Bon, sert quelquefois d’interjection, tant pour faire une exclamation, Bon Dieu ! Bone Deus ! Donne Vierge ! que pour faire une ironie, en se moquant d’une proposition. Vous me menacez, bon, je ne vous crains pas ; ou pour exciter à poursuivre, bon, courage ; bon, suivez. Euge, fortiter, bellè.

Bon, est quelquefois substantif, & désigne la qualité louable de la personne ou de la chose dont on parle. Cet homme a du bon et du mauvais. Le bon de l’affaire, veut dire l’avantage qu’on y trouve. Le bon du conte, c’est le trait plaisant, le sel qui s’y rencontre. Le bon & le beau sont les objets de nos affections. Dans cet ouvrage il y a du bon & du mauvais. On dit aussi, qu’un homme a du bon, du revenant bon dans une affaire ; pour dire, qu’il y a profité. On dit aussi, qu’une armée a eu du bon ; pour dire, qu’elle a eu la victoire, ou quelque avantage sur ses ennemis. On dit aussi, qu’un homme est en ses bonnes ; pour dire, qu’on l’a trouvé dans une disposition favorable d’accorder une demande. On dit aussi, il la lui a gardé bonne ; pour dire, il a conservé son ressentiment jusqu’à une occasion de se vanger. Et on dit, du bon du cœur ; pour dire, sincèrement & avec affection. Trouver son bon, c’est, trouver un parti plus avantageur que celui qu’on avoit auparavant. On dit aussi, cela ne présage rien de bon ; pour dire, c’est l’avant-coureur de quelque mal. On dit encore, faire bon ; pour dire, répondre de quelque chose, assurer qu’elle est. Vous pourrez demeurer méchant garant de tout le mérite dont vous leur avez fait bon en moi. Comtesse de B.

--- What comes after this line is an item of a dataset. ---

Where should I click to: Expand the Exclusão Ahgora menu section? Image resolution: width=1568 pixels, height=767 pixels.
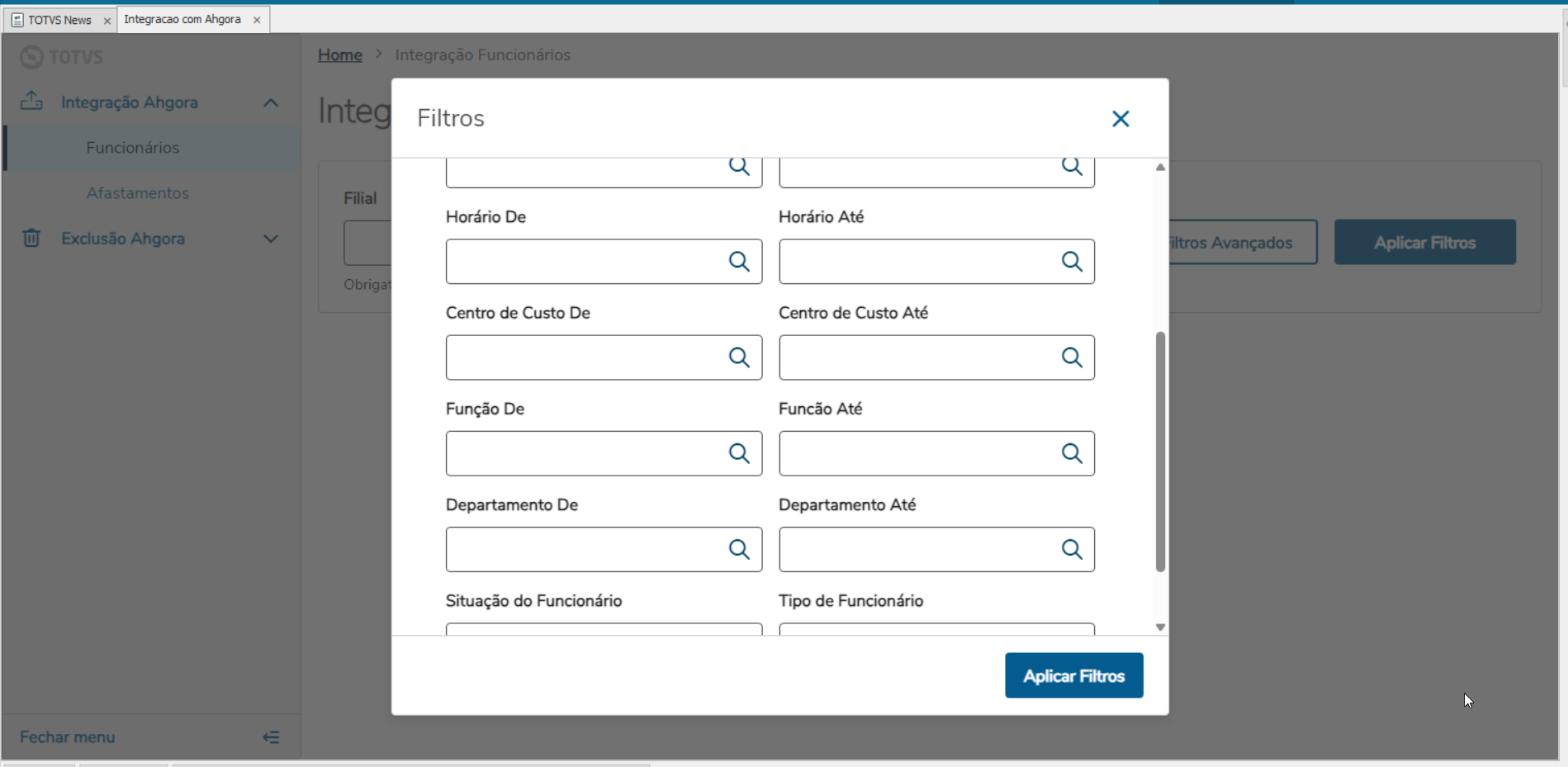[x=271, y=239]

Le bon est toujours fort aimable ;
Il est l’objet de notre cœur,
Rien au monde n’est si flatteur ;
Sous ce nom tout est désirable.

☞ Quand on dit le bon du Roi, le bon du Ministre, le bon d’un Banquier, &c. on entent l’agrément du Roi, le consentement du Ministre, l’acceptation du Banquier. Voyez ces mots.

Bon s. m. Terme de Jardinage. Nom qu’on donne à deux espèces de pommes assez mauvaises. Il y a le gros bon & le petit bon.

Bon. s. m. C’est, suivant Prosper Alpin, dans son Traité des Plantes d’Egypte, le nom qu’on donne en ce pays-là au fruit du café.

Bon. s. m. Terme de relation. C’est le nom d’une fête que les Japonnois célèbrent tous les ans à l’honneur des morts. Ce jour-là on voit à chaque porte des chandelles allumées, & chacun courir aux tombeaux chargé de plats pleins de mets exquis qu’ils offrent aux morts. Ambass. des Holl. au Jap. 1. pag. 114.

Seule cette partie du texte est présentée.